Bob Berwyn has a nice rundown on the process now underway at the Colorado Water Conservation Board to determine how much water is left in the Colorado River for the state of Colorado to develop. Here’s the nut of the issue:
After conducting what they say is one of the most rigorous studies ever of the Colorado River Basin, state officials concluded there may be some additional water available for development and use — or there may not, depending on what numbers are plugged into the computer models.
One of the models suggested there could be as much as 900,000 acre-feet of water in the Colorado River Basin available for consumptive use under the terms of the Colorado River Compact. Consumptive use permanently removes water from a watershed. Agricultural activities, irrigation and industrial cooling operations are example of consumptive uses. However another model suggested that, if climate impacts are more severe, Colorado may have no water left to develop.
There are continued efforts to refine the modeling work and come up with the “right” answer, but what we’ve really got here is a classic case of decision-making in the face of uncertainty that the models ultimately cannot resolve.

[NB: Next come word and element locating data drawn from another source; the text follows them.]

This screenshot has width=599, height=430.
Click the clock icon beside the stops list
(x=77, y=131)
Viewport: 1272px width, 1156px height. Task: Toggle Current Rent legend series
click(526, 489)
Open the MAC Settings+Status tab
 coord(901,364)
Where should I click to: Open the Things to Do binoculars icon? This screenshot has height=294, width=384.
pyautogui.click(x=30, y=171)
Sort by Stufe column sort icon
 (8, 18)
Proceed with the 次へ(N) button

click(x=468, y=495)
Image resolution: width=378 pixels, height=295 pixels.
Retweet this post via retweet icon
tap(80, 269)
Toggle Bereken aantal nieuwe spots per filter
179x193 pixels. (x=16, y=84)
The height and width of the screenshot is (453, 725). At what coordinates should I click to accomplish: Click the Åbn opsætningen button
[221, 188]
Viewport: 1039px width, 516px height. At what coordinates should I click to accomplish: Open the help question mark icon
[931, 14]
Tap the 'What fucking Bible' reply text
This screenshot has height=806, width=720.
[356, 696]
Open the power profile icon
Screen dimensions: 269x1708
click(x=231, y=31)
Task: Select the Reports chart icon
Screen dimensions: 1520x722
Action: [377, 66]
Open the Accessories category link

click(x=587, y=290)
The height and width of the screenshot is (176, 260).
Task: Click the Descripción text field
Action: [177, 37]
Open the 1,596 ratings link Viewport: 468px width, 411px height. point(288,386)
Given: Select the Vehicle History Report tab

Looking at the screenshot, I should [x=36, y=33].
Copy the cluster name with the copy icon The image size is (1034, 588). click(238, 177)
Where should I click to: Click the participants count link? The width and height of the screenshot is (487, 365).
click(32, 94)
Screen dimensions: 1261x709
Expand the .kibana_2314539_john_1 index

Mike Hulme, Roger Pielke Jr. and Suraje Dessai have been exploring this question, and offered this helpful analysis recently. It’s focused on climate modeling, which is only a part of the Colorado River problem, but I think it applies more broadly to the issues Berwyn is writing about:
Guaranteeing precision and accuracy over and above what science can credibly deliver risks contributing to flawed decisions. We are not suggesting that scientists abandon efforts to model the behaviour of the climate system. Far from it. Models as exploratory tools can help identify physically implausible outcomes and illuminate the boundaries where uncertain knowledge meets fundamental ignorance. But using models in this way will require a significant rethink on the role of predictive climate science in decision-making. In some cases the prudent course of action will be to let policymakers know the very real limitations of predictive science. For decision-makers, the lesson is to plan for a range of possible alternatives. Instead of seeking certainty, decision-makers need to ask questions of scientists such as ‘What physically could not happen?’ or ‘What is the worst that could happen?’
My concern is always that the politicians will lean on scientists to make them find a model that gives the results they want — in this case, showing there is enough unclaimed water in the Upper Colorado to justify major new storage and diversion projects.
As long as folks push for scenarios and adaptive management, all will be fine. And RP Jr will be out of harrumphing, but that is a tangent.